Luzernière en andains, mi-juillet.
Luzernière en andains, mi-juillet.nciers ont commencé à proposer des précidoses (correspondant à un demi-hectare), allant jusqu’à enrober les graines avec un pelliculage multicouches à effet « booster ».

 

Des sols plutôt drainants
C’est pourquoi l’un des premiers critères de choix de la parcelle concernera le type de sol, qui doit être drainant et aéré. Il faut donc éviter les sols hydromorphes ou compactés. Il est également essentiel de choisir une parcelle avec un pH supérieur à 6. Dans le cas contraire, un chaulage de redressement peut être réalisé juste avant l’implantation de la culture.
Selon les tableaux du COMIFER1, la luzerne est moyennement exigeante en phosphore et très exigeante en potasse.

Chaulage : si le pH de la parcelle est inférieur à 6, il est préférable d’utiliser un amendement basique rapide d’action, comme la chaux ou le carbonate pulvérisé.
Chaulage : si le pH de la parcelle est inférieur à 6, il est préférable d’utiliser un amendement basique rapide d’action, comme la chaux ou le carbonate pulvérisé.

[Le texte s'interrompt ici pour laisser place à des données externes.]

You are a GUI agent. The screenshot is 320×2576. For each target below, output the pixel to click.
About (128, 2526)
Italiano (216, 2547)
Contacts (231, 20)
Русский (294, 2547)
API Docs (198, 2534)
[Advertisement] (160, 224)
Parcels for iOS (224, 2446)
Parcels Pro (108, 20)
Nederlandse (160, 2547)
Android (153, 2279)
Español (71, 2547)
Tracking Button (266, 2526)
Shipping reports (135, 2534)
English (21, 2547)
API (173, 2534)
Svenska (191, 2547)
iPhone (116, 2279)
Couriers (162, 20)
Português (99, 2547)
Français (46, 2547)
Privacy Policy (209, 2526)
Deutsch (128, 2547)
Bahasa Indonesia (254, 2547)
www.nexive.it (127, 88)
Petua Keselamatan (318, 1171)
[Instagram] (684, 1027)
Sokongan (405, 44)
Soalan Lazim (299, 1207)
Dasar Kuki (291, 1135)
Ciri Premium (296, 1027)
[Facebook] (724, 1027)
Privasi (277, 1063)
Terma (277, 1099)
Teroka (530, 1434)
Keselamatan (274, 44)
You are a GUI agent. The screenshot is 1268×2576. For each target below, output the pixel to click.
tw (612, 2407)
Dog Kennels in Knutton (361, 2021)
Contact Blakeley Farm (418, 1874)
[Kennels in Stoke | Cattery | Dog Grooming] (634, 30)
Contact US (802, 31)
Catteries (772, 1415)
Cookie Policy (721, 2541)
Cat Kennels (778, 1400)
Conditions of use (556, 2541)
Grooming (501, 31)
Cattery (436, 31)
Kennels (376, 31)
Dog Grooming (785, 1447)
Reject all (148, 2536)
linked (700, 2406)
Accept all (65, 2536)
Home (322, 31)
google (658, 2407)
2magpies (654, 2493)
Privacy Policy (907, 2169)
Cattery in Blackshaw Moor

Compte tenu de l’investissement que représente son implantation, une analyse de sol l’année précédant le semis peut donc s’avérer utile. Elle permet d’identifier les points de blocages éventuels et d’y remédier par une fertilisation raisonnée et adaptée au contexte, même si dans les faits, les cas où ce type d’opération est nécessaire sont peu fréquents.
Quel est le bon créneau pour semer ?
Le choix de la date de semis doit se faire en fonction des conditions d’humidité rencontrées. Les meilleurs créneaux se situent en été – début d’automne, ainsi qu’au printemps.
Dans les zones bénéficiant de pluies entre mi-août et mi-septembre, il est conseillé d’implanter la luzerne en été le plus tôt possible si les conditions climatiques le permettent (voir cartes).

 

Dates de semis : printemps (à gauche) et fin d’été (à droite) sont les périodes les plus favorables.
Dates de semis : printemps (à gauche) et fin d’été (à droite) sont les périodes les plus favorables.

Un semis précoce assure en effet une production dès le printemps suivant, ainsi qu’une couverture du sol pendant l’hiver. Cependant, selon la rotation en place et le risque d’échec lié à des conditions sèches de fin d’été, il peut être préférable de semer la culture au printemps. Dans ce cas, en plus des risques de sécheresse précoce, il faudra étudier les possibilités de gel tardif, néfaste à la luzerne. Généralement, la période entre le 15 mars et le 20 avril est idéale à cette saison.
Semis classique ou sous couvert
Pour le mode d’implantation, le semis classique est très courant. L’objectif est d’assurer une levée homogène et rapide. Pour cela, la préparation du lit de semences doit être relativement fine, avec des mottes inférieures à 0,5 cm. La graine de luzerne étant très petite (compter 900 graines/m2 !), il faut veiller à semer peu profond, à environ 1 cm. Au-delà de 2 cm, le taux de levée diminue fortement.
« En pur », la densité de semis est de 25 kg/ha à l’automne contre 20 kg/ha au printemps.
Implanter sous couvert est aussi une technique qui présente de bons résultats. Elle se réalise au printemps uniquement. Les deux espèces les plus couramment associées à la luzerne sont l’orge et le tournesol. La pratique consiste à semer la légumineuse à 25 kg/ha, puis l’orge à 80 kg/ha. Sous couvert de tournesol, il est conseillé d’implanter d’abord l’oléagineux à 4,5 kg/ha, puis la luzerne à 25 kg/ha.

Maitrise de la profondeur de semis : au-delà de 2 cm, le taux de levée de la luzerne diminue fortement.
Maitrise de la profondeur de semis : au-delà de 2 cm, le taux de levée de la luzerne diminue fortement.